◆ Exercise aim: Return the records verbatim, from the line with "You are a computer-use" up to and including the last line of the records. Omit the pictures.

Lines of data
▬▬▬▬▬▬

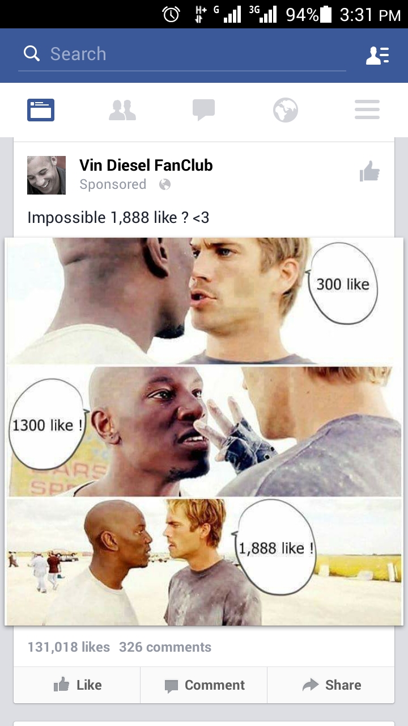
Task: Tap the Comment button
Action: click(x=204, y=685)
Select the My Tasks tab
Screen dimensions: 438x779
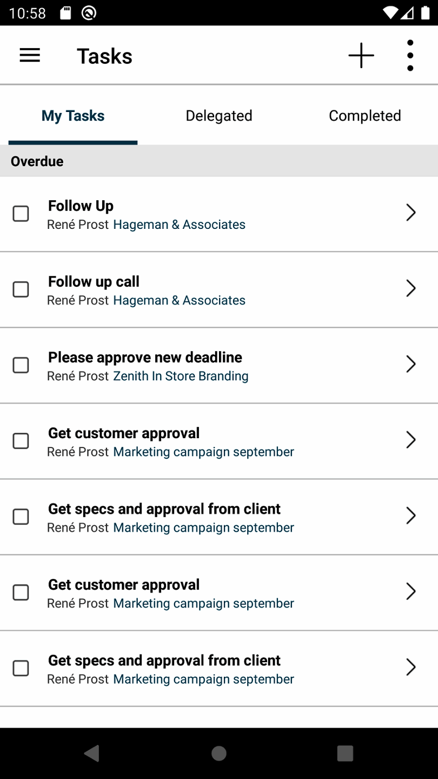click(73, 116)
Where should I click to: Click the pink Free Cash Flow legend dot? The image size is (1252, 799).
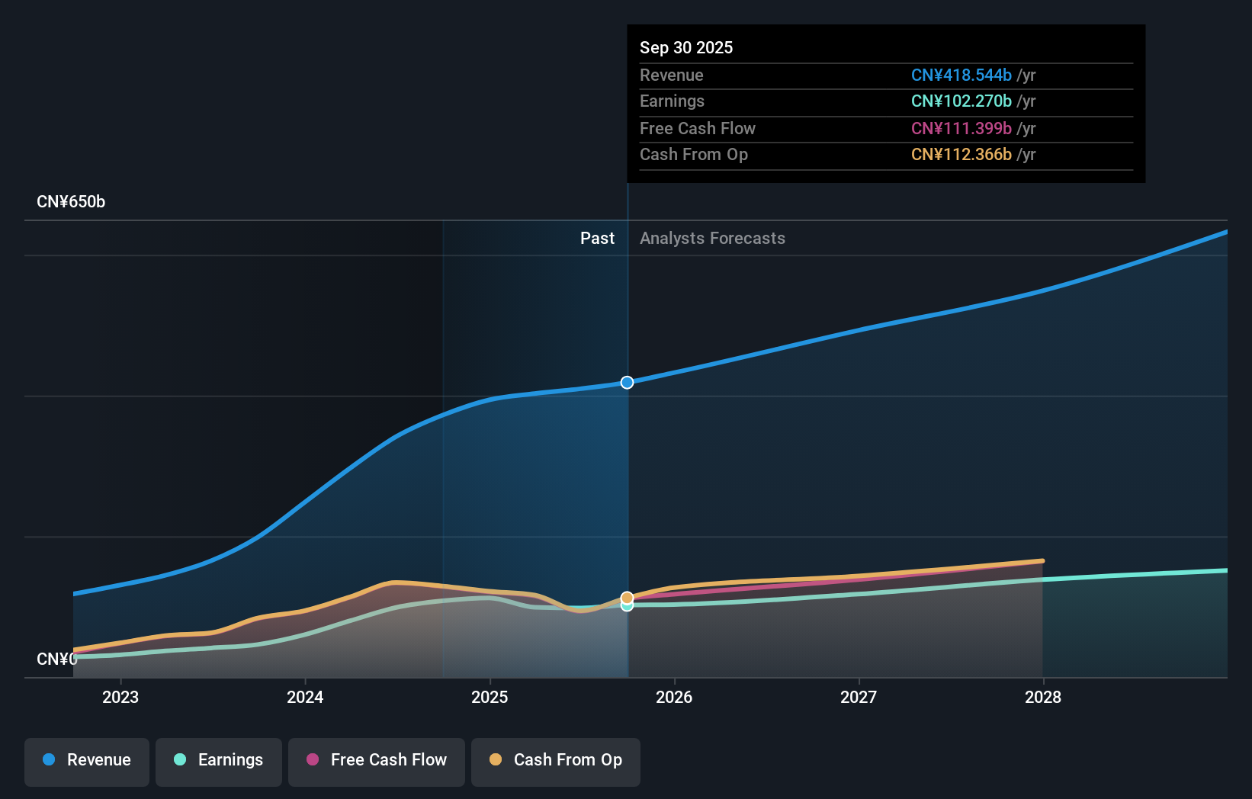pos(313,759)
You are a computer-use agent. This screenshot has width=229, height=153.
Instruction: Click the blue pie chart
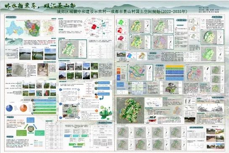coord(9,108)
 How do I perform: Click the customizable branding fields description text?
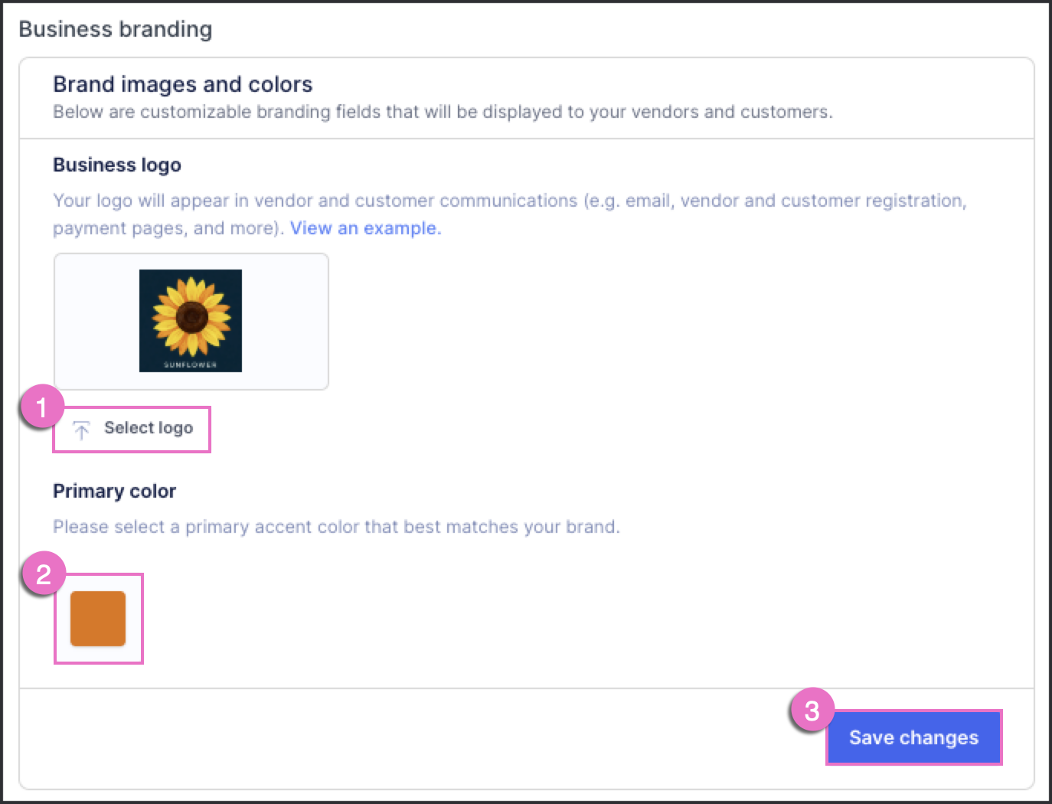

▬▬▬▬▬▬

◆ Exercise solution:
You are a computer-use agent. This screenshot has width=229, height=153.
Instruction: Click the blue pie chart
coord(9,108)
 How do I perform: Click the customizable branding fields description text?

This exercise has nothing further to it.